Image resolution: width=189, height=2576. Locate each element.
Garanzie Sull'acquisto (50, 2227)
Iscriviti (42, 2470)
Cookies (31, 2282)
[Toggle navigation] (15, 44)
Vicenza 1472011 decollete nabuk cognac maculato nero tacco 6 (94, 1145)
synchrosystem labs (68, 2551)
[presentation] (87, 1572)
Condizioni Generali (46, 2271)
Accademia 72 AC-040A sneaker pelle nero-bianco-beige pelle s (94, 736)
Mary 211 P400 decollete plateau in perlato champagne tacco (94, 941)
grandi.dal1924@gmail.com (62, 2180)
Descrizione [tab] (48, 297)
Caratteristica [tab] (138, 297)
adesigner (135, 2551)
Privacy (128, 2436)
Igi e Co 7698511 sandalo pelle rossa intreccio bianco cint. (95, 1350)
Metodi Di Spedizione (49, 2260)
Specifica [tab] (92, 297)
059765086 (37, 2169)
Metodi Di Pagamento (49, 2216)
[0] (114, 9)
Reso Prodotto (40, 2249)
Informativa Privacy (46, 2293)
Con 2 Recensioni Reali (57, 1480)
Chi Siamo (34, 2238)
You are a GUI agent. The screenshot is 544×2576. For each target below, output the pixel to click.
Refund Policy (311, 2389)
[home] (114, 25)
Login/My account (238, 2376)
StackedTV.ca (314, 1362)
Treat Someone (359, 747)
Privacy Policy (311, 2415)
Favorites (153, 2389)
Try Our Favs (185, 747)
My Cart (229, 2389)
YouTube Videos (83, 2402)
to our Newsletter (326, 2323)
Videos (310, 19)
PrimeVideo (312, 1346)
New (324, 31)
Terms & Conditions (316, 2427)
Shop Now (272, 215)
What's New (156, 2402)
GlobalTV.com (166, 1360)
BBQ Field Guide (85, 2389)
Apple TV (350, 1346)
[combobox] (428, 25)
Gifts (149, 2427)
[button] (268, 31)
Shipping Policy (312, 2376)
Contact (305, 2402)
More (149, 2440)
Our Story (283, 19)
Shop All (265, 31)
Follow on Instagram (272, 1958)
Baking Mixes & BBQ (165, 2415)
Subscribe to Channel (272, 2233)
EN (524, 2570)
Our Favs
_ _ _
▶ _Task item_
Write out all of the records above exactly as they appear.

▶ _Output below_
Image resolution: width=189, height=2576. Locate each element.
Garanzie Sull'acquisto (50, 2227)
Iscriviti (42, 2470)
Cookies (31, 2282)
[Toggle navigation] (15, 44)
Vicenza 1472011 decollete nabuk cognac maculato nero tacco 6 (94, 1145)
synchrosystem labs (68, 2551)
[presentation] (87, 1572)
Condizioni Generali (46, 2271)
Accademia 72 AC-040A sneaker pelle nero-bianco-beige pelle s (94, 736)
Mary 211 P400 decollete plateau in perlato champagne tacco (94, 941)
grandi.dal1924@gmail.com (62, 2180)
Descrizione [tab] (48, 297)
Caratteristica [tab] (138, 297)
adesigner (135, 2551)
Privacy (128, 2436)
Igi e Co 7698511 sandalo pelle rossa intreccio bianco cint. (95, 1350)
Metodi Di Spedizione (49, 2260)
Specifica [tab] (92, 297)
059765086 (37, 2169)
Metodi Di Pagamento (49, 2216)
[0] (114, 9)
Reso Prodotto (40, 2249)
Informativa Privacy (46, 2293)
Con 2 Recensioni Reali (57, 1480)
Chi Siamo (34, 2238)
You are a GUI agent. The screenshot is 544×2576. For each target below, output the pixel to click.
Refund Policy (311, 2389)
[home] (114, 25)
Login/My account (238, 2376)
StackedTV.ca (314, 1362)
Treat Someone (359, 747)
Privacy Policy (311, 2415)
Favorites (153, 2389)
Try Our Favs (185, 747)
My Cart (229, 2389)
YouTube Videos (83, 2402)
to our Newsletter (326, 2323)
Videos (310, 19)
PrimeVideo (312, 1346)
New (324, 31)
Terms & Conditions (316, 2427)
Shop Now (272, 215)
What's New (156, 2402)
GlobalTV.com (166, 1360)
BBQ Field Guide (85, 2389)
Apple TV (350, 1346)
[combobox] (428, 25)
Gifts (149, 2427)
[button] (268, 31)
Shipping Policy (312, 2376)
Contact (305, 2402)
More (149, 2440)
Our Story (283, 19)
Shop All (265, 31)
Follow on Instagram (272, 1958)
Baking Mixes & BBQ (165, 2415)
Subscribe to Channel (272, 2233)
EN (524, 2570)
Our Favs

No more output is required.